Crise du fromage : pourquoi les importations pèsent sur le bilan français en 2026
Sur le comptoir des douanes, le verdict vient de tomber et il fait mal à la filière: selon les chiffres des Douanes relayés par FranceAgriMer et repris par Réussir, l'excédent commercial français en…

Sur le comptoir des douanes, le verdict vient de tomber et il fait mal à la filière: selon les chiffres des Douanes relayés par FranceAgriMer et repris par Réussir, l'excédent commercial français en fromages recule de 27,5 % sur les cinq premiers mois de 2026. Pour nous, modestes artisans du burger et de la tranche fondante, ça commence à sentir la mise en place qui dérape au frigo. La France reste pourtant largement excédentaire — plus de 54 000 tonnes d'écart entre l'export et l'import — mais la tendance est lourde, et elle change déjà la carte des vitrines.
Le casting des importateurs qui montent au feu
228 000 tonnes importées, +8,3 % en un an: ça rigole plus. Trois pays débarquent les palettes plein les quais, et pas pour faire de la figuration.
- Royaume-Uni: +24 %, à 22 500 t. Brexit ou pas, Albion revient à coup de cheddar jeune et de stilton.
- Belgique: +28 %, à 26 400 t. Le plat pays ne fait pas dans la dentelle.
- Pays-Bas: +12 %, à 37 900 t.
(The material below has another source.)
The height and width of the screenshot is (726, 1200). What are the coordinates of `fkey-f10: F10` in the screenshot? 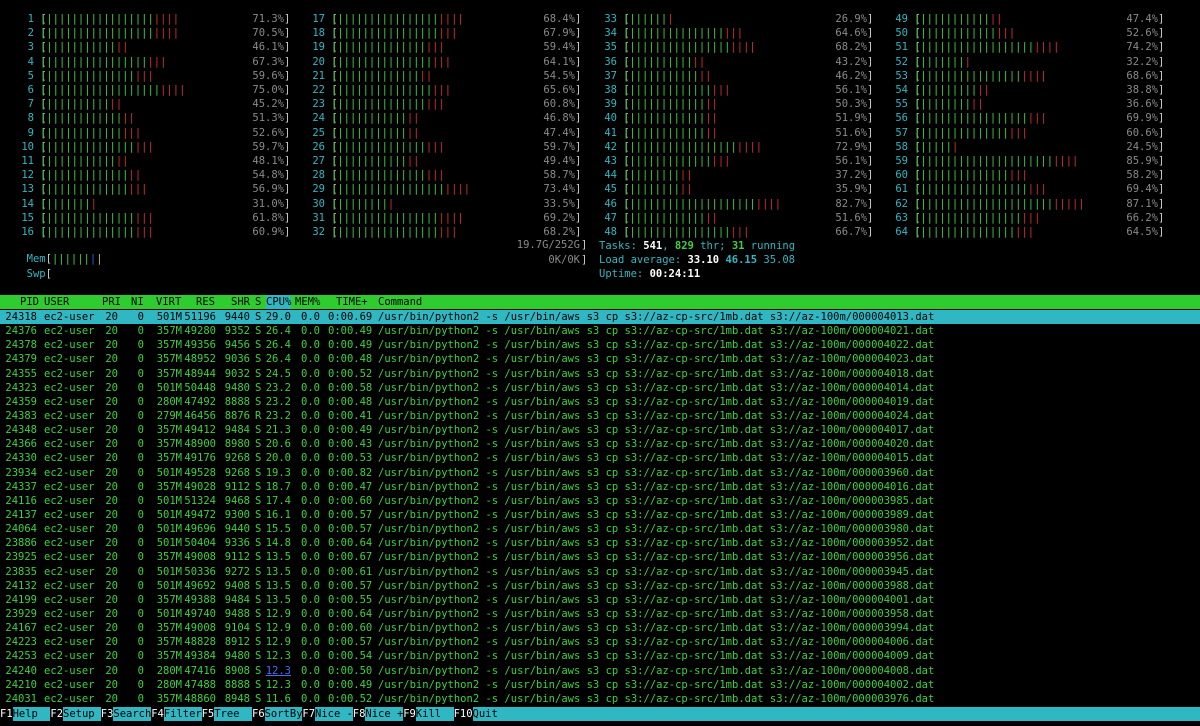 It's located at (463, 714).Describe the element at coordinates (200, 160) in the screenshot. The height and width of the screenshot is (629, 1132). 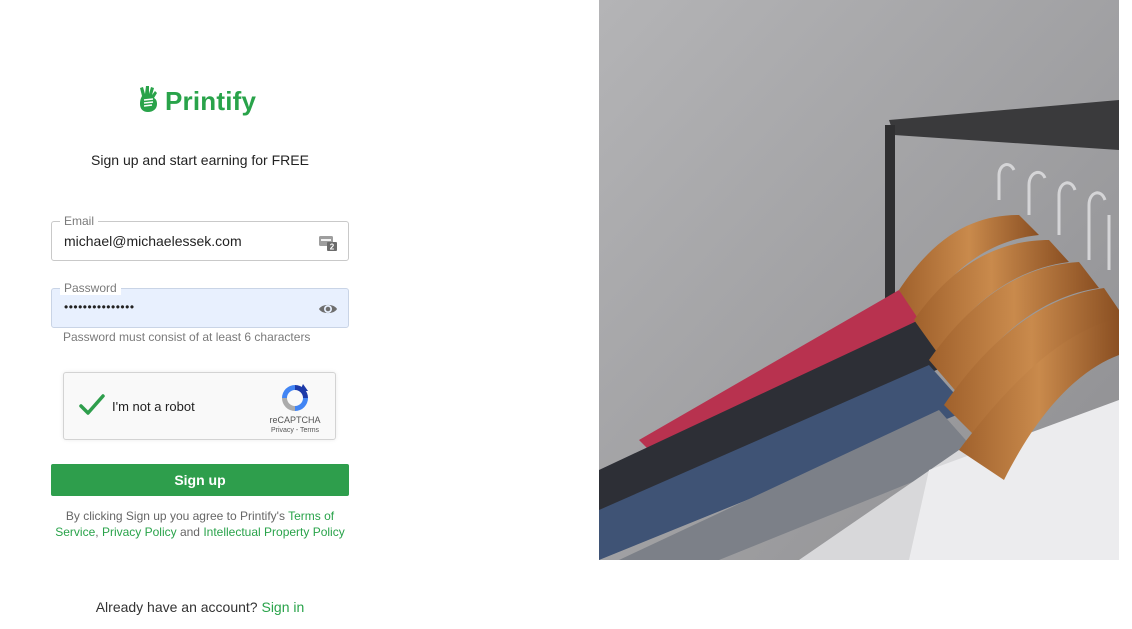
I see `page-headline: Sign up and start earning for FREE` at that location.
Gouda power, littéralement.
L'Italie tient toujours la tête du classement à plus de 62 200 t (+4 %), et la Grèce explose de 20 % sur des volumes encore modestes (6 900 t) — la feta poursuit sa conquête, jusqu'au comptoir du food-truck méditerranéen. En tant qu'acheteur derrière mon comptoir, je vois le mouvement: le cheddar britannique fait une percée dans les cartes burger, l'emmental belge "industriel" s'invite sur les planchas à smash, et le gouda néerlandais gagne du terrain dans les melters.
Là où le feu brûle: pâtes pressées cuites et emmental fantôme
Le morceau qui fait grincer la meule de l'amont français: les pâtes pressées cuites bondissent de 21,1 %, avec une Belgique qui double presque ses envois (+200 %) et des Pays-Bas à +25 %. Ce ne sont pas des fromages de terroir — c'est l'emmental industriel, celui que la filière dénonce depuis des années comme un sous-produit vendu sous appellation sans en avoir l'ADN. En clair: on importe de l'emmental qui n'est pas vraiment de l'emmental, et ça tire toute la chaîne vers le bas. Les pâtes pressées non cuites prennent +10,5 %, essentiellement tirées par les Pays-Bas (+21 %) — du gouda, rien de nouveau sous le soleil sauf que les volumes doublent en vitesse.
L'export qui tient, mais qui glisse
La France tient encore la baraque avec 282 400 tonnes expédiées, mais c'est 1 % de moins que sur la même période 2025. Vers l'UE, ça perd 1,4 %; vers les pays tiers, c'est stable. Les pâtes molles — première catégorie à l'export, le camembert, le brie, la rigotte, tout ce qui fait le prestige du plateau — glissent de 2,1 %, avec les envois vers l'UE à -4 %. Le terroir tricolore perd du terrain chez ses voisins avant même de chercher de nouveaux clients.
Ce que je surveille au zinc
Sur mes prochaines tournées de stand, trois trucs à flairer sans relâche. D'abord la traçacité réelle de ce qui arrive dans les assiettes: l'étiquette "emmental" ne suffit plus, il faut le pays et la laiterie derrière. Ensuite le prix des AOP sur Rungis ou Lyon-Corbas — si le saint-nectaire s'envole, c'est que la pression hollandaise pousse les affineurs à se positionner. Enfin la réaction des restaurateurs: ceux qui jouent la carte de l'origine affichée, sans emphase marketing, juste la vérité du terroir, reprendront la main. Les autres se contenteront d'un produit low-cost à la coupe — et le coup de feu, lui, ne changera pas.